Dr. Wen Joins Bipartisan Panel at the National Summit to End Lead Poisoning
Friday Dec 9th, 2016
Earlier this week, Dr. Wen joined federal officials, physicians, patient advocates, policy experts, and public health leaders, including U.S. Department of Housing and Urban Development Secretary Julian Castro New York Times Best Selling Author Wes Moore, and Dr. Mona Hanna-Attisha of the Hurley Medical Center for the National Summit to End Lead Poisoning in Washington, DC, convened by the Green & Healthy Homes Initiative, Healthy Babies Bright Futures, Icahn School of Medicine at Mount Sinai, and the National Center for Healthy Housing.

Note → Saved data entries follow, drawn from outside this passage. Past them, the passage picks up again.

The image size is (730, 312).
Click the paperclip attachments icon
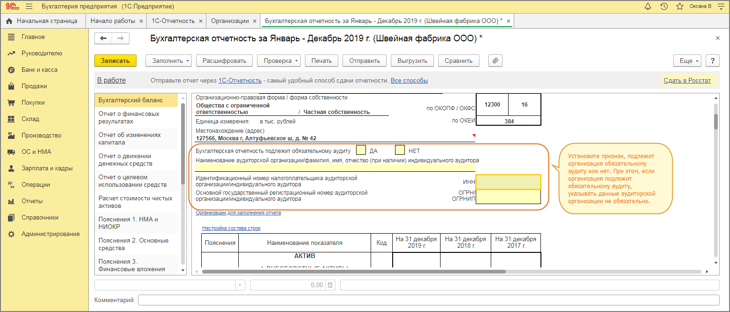[x=495, y=61]
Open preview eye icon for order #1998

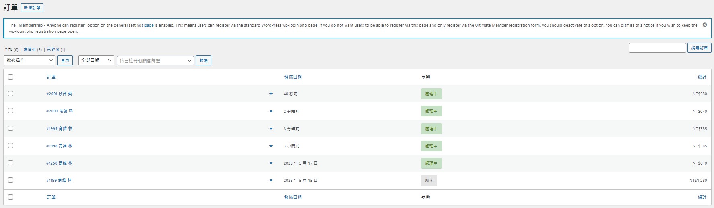point(271,146)
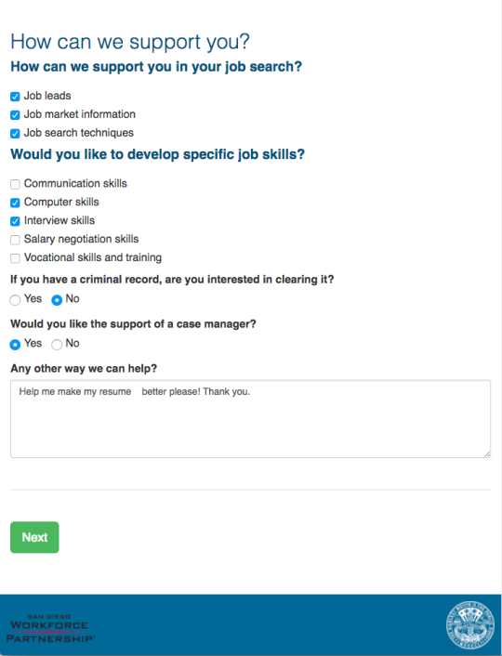502x656 pixels.
Task: Click the Vocational skills and training label
Action: click(93, 257)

During a panel, titled “Engaging Communities, Building on Common Ground,” Dr. Wen joined Ben Jealous, Partner at Kapor Capital and former national President of the NAACP; Former Maryland Governor Robert Ehrlich, Jr.; Eylssa Koidin Schmier, Senior Campaign Director at MomsRising; and Michael Bodaken, President of the National Housing Trust, to discuss how leaders across sectors can work together to end the scourge of lead poisoning in America.
The two-day Summit brought together 250 leaders, policy makers, strategists, and advocates from diverse communities to engage in crafting a blueprint for action and to build the public and political will to end lead poisoning in five years.
Dr. Wen began her remarks by noting that though Baltimore is home to some of the best medical care in the world, there is a 20 year difference in life expectancy within different neighborhoods in the city – an unacceptable disparity.
“The currency of inequality is years of life,” she said. Lead poisoning is a symptom of this inequality.
Dr. Wen highlighted the power of collective impact strategies that convene multiple stakeholders. For example, B’More for Health Babies – an initiative comprised of 150 organizations – was implemented in 2009 to ensure that babies are born to thrive in healthy families. Since then, the infant mortality rate in Baltimore City has dropped by an extraordinary 38 percent.
Dr. Wen also highlighted the importance of intervening as early as possible. She suggested that programs like Vision for Baltimore, which provides free eyeglasses to Baltimore school children, should be understood in part as a violence prevention strategy. The same is also true for lead – intervening early to prevent any child from being poisoned in the first place is a moral imperative, and it will have far-reaching consequences both for those children and for the rest of the country.
In Healthy Baltimore 2020, our new strategic blueprint for health and wellness in Baltimore City, we specifically call out the need to reduce the disparity in lead poisoning rates among our goals. The success of this strategy and our programs relies on collaboration with hundreds of organizations, from grassroots level to policy influencers.